Figures 3.1 and 3.3 show the empirical distribution (dashed line) of the square discrepancy of scrambled nets and its fitted value (thin line). The fit is based on $M=1000$ replications of the scrambled Sobol’ [BF88, HH01], Niederreiter-Xing, and Faure nets, $L=11000$, and $n=3$ or $4$. The optimization was done by using MATLAB’s fminsearch function. The fits are good in the middle of the distributions, but off in the tails. Moreover the Q-Q plots of the empirical and fitted distributions bear this out.

There are several humps in the empirical distribution of the square discrepancy for $s=2$. Moreover as $N$ increases, the number of humps increases. However, these humps are less noticeable as the dimension increases.

The humps can be explained as follows: The scrambling technique used here, as described in Chapter 2, scrambles the generator matrices of these digital nets and also gives them a digital shift. Since this technique preserves the digital nature of the nets, it can be shown that for $l=0,1,\ldots$ the sum of the digits of points numbered $lb^{2},\ldots,(l+1)b^{2}-1$, is zero modulo $b$. However, for Owen’s original scrambling this is not necessarily the case. For example, in one dimension Owen’s scrambling is equivalent to Latin hypercube sampling. Figures 3.9 and 3.10 show the empirical distribution of the square discrepancy for a scrambled one-dimensional Sobol’ net and for Latin hypercube sampling. Since the base of the Sobol’ sequence is $2$ the difference in the two graphs emerges for $N\geq b^{2}=4$. Note that although the distributions of the square discrepancy for Owen’s original scrambling and the variant used here are somewhat different, the means of the two distributions are the same.

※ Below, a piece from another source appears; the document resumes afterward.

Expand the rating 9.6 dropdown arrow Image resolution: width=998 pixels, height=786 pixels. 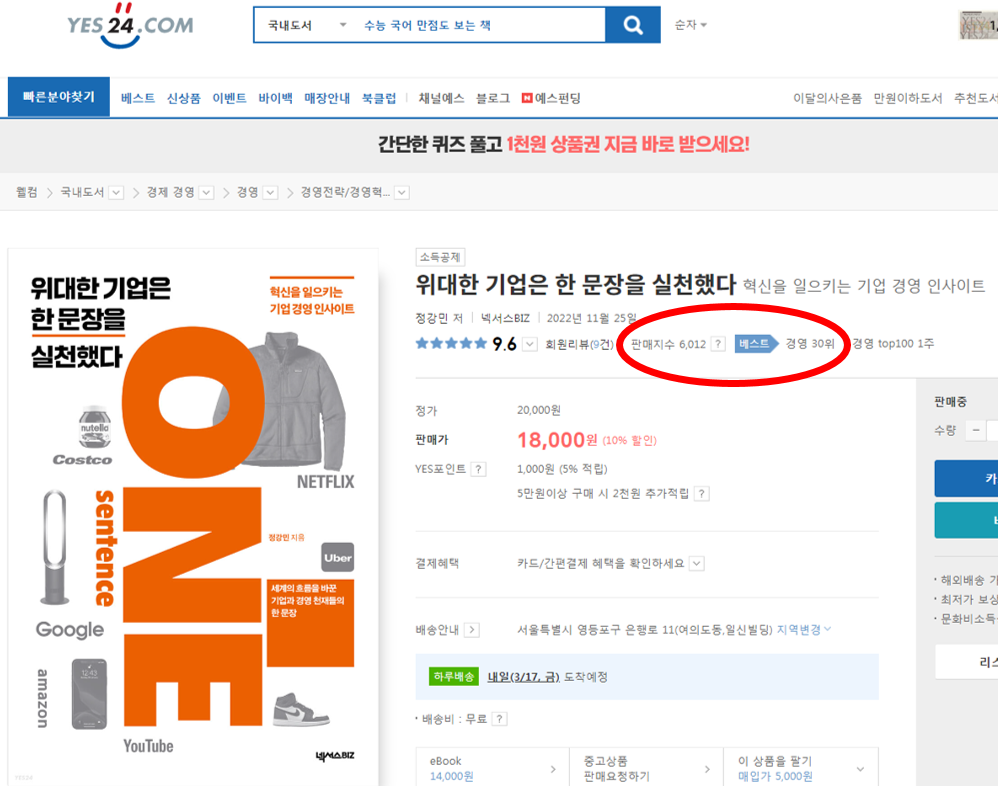pos(531,343)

The square discrepancy can be written as a sum of polynomials in $\gamma$:

	$\displaystyle D^{2}(P,K)=$		$\displaystyle(\gamma-\gamma_{0})\tilde{D}^{2}_{1}(P,K)+(\gamma-\gamma_{0})(\gamma-\gamma_{1})\tilde{D}^{2}_{2}(P,K)$
			$\displaystyle+\cdots+(\gamma-\gamma_{0})\cdots(\gamma-\gamma_{s-1})\tilde{D}^{2}_{s}(P,K),$

Then the sum of polynomials can be rearranged as

$$D^{2}(P,K)=\gamma D^{2}_{1}(P,K)+\gamma^{2}D^{2}_{2}(P,K)+\cdots+\gamma^{s}D^{2}_{s}(P,K),$$

where $D^{2}_{j}$ measures the uniformity of all $j$-dimensional projections of $P$ [Hic98]. A computationally efficient method for obtaining all of the $D^{2}_{j}$ is to compute $D^{2}(P,K)$ for $s$ different values of $\gamma_{0},\cdots\gamma_{s-1}$ and then perform polynomial interpolation. Specifically Newton’s divided difference formula has been applied for polynomial interpolation.